■ **Stated exercise**: Rewrite the data from the line containing "How do I perform: Open" up to and including the line containing "click(24, 65)" as a numbered list, omitting any blank lines. Leave the pictures out of the answer.

>>>

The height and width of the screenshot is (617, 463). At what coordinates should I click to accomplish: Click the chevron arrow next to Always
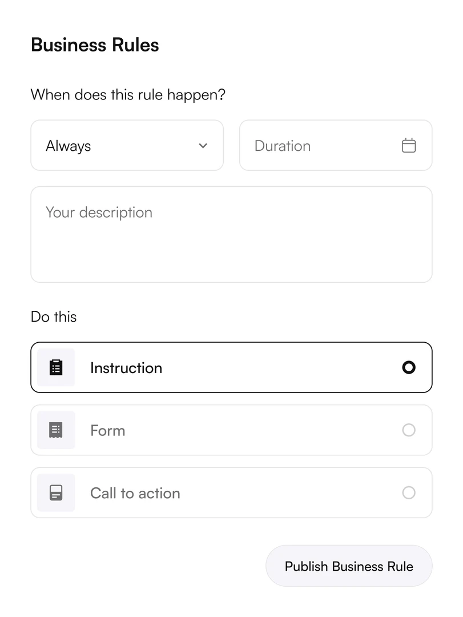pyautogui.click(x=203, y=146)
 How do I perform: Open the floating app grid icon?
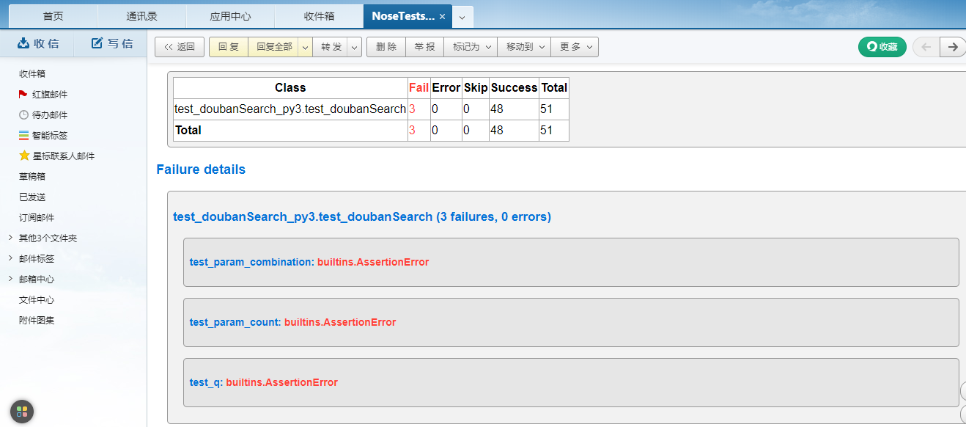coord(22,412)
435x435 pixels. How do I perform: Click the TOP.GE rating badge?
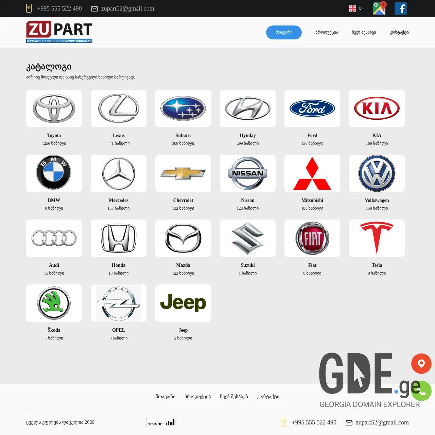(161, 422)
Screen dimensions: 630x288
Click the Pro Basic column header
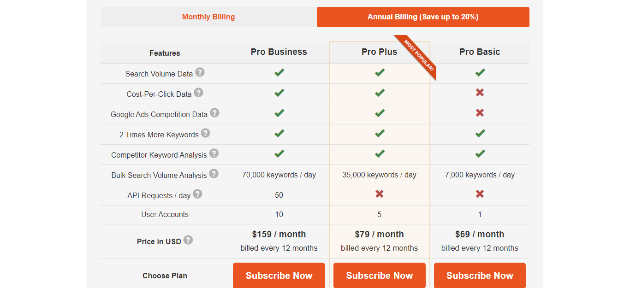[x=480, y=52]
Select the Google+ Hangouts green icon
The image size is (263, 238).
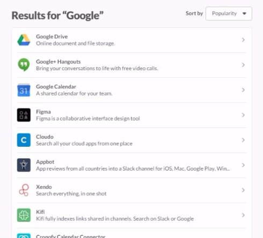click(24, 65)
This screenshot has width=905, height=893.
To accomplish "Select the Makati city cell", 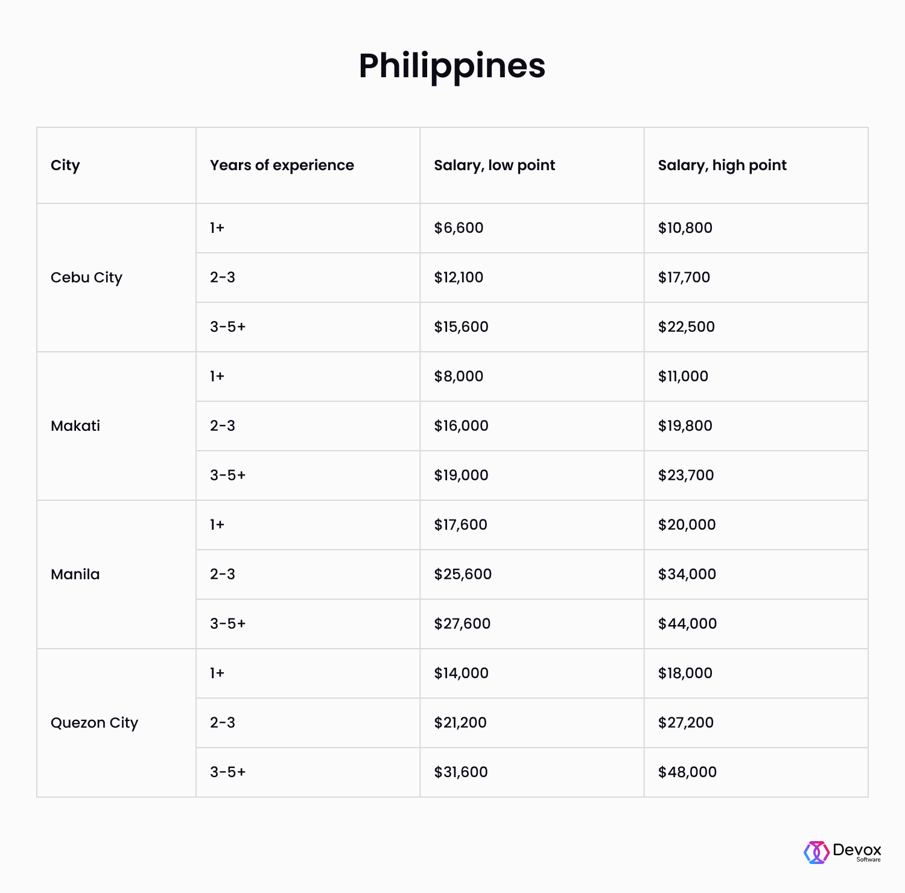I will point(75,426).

<<<

■ **Result of the exercise**:
1.  How do I perform: Open the floating app grid icon?
2. coord(22,412)
3. 435x435 pixels. How do I perform: Click the TOP.GE rating badge?
4. (161, 422)
5. Screen dimensions: 630x288
6. Click the Pro Basic column header
7. [x=480, y=52]
8. Select the Google+ Hangouts green icon
9. The image size is (263, 238).
10. click(24, 65)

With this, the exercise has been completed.